## [Exercise goal]
Beginning at the first line of the data, print each line exactly, stopping after the line that contains "Open the 'Inbox' list from the sidebar".

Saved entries
[Start of section]
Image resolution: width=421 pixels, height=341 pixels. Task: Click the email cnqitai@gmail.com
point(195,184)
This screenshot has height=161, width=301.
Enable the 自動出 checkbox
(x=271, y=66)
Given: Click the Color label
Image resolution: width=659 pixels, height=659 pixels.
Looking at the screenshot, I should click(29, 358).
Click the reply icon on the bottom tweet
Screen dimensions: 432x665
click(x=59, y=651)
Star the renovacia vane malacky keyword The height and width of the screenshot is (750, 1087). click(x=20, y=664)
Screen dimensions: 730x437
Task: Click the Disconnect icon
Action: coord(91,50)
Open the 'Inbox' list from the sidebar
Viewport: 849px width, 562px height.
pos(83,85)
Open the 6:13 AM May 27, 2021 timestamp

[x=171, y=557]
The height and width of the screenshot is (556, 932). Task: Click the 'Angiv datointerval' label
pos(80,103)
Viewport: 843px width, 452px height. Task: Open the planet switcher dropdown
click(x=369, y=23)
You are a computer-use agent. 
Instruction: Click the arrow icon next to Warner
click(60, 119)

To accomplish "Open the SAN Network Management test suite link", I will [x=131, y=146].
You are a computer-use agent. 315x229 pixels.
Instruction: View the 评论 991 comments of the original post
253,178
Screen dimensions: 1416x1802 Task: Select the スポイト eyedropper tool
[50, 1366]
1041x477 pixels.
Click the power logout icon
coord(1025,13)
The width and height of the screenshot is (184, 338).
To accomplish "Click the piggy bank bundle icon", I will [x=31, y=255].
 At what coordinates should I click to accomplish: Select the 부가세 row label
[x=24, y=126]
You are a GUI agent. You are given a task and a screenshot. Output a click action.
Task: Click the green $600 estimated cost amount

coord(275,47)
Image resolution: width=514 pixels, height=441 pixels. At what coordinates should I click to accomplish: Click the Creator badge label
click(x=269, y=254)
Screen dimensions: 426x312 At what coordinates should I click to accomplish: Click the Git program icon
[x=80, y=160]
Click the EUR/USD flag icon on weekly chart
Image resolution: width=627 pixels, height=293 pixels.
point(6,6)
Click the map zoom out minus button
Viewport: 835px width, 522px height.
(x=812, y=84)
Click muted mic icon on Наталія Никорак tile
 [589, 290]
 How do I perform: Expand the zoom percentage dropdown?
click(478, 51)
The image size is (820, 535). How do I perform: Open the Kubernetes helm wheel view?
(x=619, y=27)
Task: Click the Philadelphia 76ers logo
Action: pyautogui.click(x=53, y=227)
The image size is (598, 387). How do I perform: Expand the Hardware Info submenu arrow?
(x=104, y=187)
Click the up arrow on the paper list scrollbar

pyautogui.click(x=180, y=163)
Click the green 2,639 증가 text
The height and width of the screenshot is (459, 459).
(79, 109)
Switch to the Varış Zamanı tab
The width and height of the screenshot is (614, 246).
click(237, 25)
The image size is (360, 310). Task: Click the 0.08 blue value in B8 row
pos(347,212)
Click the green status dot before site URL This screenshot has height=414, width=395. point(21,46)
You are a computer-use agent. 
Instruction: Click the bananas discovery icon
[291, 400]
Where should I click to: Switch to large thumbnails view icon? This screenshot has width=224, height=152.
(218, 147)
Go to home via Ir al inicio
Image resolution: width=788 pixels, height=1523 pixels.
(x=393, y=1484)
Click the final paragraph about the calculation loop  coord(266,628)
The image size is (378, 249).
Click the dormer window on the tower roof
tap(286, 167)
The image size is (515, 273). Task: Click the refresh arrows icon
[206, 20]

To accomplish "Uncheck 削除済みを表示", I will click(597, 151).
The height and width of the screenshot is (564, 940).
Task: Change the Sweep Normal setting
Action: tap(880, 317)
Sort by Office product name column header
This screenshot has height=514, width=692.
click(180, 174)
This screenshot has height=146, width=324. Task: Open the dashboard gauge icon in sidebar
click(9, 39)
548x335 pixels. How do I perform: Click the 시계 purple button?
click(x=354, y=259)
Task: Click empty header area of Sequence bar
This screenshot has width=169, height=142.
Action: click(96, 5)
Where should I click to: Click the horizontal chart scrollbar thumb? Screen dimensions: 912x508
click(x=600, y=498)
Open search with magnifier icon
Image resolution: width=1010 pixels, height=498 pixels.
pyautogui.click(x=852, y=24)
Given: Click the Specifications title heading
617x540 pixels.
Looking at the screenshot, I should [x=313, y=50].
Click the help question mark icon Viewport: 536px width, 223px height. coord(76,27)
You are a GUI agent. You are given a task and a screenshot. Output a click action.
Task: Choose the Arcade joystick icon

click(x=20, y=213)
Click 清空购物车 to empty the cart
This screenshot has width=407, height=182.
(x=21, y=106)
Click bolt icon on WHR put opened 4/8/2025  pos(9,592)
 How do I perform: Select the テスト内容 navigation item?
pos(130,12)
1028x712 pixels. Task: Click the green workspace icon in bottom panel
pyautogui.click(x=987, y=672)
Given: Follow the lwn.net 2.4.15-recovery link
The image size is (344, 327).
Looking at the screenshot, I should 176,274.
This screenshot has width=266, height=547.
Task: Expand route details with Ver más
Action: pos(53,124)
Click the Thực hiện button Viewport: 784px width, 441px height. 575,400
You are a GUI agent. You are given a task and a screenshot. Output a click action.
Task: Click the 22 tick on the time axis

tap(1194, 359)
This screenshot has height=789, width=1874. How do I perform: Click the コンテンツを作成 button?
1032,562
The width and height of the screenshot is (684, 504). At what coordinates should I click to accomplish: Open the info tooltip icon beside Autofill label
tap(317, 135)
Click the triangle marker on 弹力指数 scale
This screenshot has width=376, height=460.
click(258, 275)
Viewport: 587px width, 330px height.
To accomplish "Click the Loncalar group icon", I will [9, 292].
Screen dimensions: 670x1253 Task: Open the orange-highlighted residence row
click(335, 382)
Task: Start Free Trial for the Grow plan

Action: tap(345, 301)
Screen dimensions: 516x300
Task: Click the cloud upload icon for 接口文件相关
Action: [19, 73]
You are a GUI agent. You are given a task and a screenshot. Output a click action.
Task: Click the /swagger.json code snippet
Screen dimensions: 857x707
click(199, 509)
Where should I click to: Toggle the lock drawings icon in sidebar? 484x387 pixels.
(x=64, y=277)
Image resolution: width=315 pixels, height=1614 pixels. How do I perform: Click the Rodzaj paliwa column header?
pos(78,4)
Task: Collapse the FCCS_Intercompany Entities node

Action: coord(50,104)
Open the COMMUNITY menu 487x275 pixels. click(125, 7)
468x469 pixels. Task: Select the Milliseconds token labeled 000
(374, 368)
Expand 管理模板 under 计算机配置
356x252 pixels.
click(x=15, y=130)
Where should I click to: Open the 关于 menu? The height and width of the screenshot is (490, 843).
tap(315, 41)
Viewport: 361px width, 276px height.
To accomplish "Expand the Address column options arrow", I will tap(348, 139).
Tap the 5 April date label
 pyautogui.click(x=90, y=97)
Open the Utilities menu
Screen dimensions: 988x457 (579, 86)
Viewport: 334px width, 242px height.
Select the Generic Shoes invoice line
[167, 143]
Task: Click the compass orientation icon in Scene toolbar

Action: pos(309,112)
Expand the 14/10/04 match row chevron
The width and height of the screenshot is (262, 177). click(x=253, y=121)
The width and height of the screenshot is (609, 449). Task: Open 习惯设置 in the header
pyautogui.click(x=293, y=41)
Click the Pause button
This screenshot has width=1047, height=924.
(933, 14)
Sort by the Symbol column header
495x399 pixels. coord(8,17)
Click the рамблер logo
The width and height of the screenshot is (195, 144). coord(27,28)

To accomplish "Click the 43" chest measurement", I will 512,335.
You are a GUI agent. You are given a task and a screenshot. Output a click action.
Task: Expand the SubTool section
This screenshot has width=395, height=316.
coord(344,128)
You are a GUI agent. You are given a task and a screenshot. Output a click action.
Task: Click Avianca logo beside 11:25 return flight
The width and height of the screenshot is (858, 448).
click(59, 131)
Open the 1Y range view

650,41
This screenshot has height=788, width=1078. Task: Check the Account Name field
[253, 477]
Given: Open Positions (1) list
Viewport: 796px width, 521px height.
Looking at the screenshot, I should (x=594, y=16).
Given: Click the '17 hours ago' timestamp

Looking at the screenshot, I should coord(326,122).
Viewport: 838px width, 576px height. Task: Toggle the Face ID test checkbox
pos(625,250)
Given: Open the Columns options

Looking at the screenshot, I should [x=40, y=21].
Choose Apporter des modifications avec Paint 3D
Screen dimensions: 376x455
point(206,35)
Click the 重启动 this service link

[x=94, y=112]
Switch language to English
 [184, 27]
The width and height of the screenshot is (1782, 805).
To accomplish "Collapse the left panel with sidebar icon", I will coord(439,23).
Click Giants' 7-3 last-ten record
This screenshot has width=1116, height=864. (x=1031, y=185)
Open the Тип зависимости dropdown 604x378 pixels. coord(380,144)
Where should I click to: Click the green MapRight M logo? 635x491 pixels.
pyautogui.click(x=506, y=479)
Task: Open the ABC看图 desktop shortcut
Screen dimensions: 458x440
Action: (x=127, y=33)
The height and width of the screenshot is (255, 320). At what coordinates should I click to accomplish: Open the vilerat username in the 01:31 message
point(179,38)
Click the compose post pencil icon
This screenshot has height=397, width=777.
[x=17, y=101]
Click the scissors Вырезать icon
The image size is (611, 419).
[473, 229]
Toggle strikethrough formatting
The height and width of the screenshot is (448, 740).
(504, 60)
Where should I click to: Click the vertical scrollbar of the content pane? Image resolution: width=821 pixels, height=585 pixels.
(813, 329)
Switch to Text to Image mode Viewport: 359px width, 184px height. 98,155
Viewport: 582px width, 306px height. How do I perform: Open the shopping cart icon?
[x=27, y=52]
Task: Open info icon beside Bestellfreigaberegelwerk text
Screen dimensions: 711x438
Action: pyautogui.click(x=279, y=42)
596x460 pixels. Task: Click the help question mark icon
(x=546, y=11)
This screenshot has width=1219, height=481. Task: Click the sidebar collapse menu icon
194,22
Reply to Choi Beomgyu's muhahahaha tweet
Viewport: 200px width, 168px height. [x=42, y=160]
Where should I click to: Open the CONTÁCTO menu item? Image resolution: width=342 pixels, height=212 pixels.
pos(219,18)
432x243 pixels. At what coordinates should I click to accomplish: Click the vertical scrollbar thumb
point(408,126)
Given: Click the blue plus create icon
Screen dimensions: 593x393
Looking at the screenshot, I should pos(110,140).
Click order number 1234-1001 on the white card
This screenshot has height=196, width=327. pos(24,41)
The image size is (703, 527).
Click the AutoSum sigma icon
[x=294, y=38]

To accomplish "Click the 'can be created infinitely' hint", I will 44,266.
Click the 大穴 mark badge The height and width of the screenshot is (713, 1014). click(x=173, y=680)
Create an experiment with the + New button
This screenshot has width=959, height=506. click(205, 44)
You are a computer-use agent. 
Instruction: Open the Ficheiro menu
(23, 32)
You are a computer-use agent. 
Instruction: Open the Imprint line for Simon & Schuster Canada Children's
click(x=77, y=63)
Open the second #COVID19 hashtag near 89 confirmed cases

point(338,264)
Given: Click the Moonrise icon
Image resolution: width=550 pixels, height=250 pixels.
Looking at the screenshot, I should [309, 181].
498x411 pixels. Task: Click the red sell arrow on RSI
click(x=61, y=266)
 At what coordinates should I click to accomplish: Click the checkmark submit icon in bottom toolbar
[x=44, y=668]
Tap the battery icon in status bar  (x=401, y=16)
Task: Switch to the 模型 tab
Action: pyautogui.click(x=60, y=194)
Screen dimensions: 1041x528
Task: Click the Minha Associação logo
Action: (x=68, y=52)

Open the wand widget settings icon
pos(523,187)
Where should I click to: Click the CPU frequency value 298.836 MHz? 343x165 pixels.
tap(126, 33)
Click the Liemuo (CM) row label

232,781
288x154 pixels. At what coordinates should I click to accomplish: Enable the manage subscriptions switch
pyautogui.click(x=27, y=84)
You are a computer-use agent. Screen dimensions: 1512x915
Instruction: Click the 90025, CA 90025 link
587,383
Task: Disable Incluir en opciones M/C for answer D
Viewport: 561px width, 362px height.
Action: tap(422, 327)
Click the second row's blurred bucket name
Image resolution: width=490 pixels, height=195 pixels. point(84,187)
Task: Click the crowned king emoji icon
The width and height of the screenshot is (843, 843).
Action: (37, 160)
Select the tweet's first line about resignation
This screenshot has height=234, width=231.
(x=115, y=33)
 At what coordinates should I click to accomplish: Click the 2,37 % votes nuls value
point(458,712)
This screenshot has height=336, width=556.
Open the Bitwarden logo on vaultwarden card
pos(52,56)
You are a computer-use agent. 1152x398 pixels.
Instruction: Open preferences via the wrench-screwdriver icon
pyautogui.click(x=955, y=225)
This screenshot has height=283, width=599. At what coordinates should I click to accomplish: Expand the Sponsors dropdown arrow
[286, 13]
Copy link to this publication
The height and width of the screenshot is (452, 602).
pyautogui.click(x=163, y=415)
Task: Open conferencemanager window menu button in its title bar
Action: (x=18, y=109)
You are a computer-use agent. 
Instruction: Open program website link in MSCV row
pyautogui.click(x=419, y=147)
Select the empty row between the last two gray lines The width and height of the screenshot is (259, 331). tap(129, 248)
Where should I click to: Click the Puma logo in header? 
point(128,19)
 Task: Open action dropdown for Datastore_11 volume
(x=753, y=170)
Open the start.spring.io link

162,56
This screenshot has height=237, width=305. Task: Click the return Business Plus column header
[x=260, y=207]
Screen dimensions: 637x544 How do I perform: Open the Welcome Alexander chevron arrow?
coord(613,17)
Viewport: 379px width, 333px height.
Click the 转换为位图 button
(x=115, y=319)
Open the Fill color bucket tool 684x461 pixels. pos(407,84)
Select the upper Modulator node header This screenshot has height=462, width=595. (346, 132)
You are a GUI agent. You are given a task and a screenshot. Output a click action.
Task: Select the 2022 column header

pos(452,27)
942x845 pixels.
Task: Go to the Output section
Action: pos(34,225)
[End of section]
## [Exercise output]
Image resolution: width=421 pixels, height=341 pixels. Task: Click the email cnqitai@gmail.com
point(195,184)
This screenshot has height=161, width=301.
Enable the 自動出 checkbox
(x=271, y=66)
Given: Click the Color label
Image resolution: width=659 pixels, height=659 pixels.
Looking at the screenshot, I should click(29, 358).
Click the reply icon on the bottom tweet
Screen dimensions: 432x665
click(x=59, y=651)
Star the renovacia vane malacky keyword The height and width of the screenshot is (750, 1087). click(x=20, y=664)
Screen dimensions: 730x437
Task: Click the Disconnect icon
Action: coord(91,50)
Open the 'Inbox' list from the sidebar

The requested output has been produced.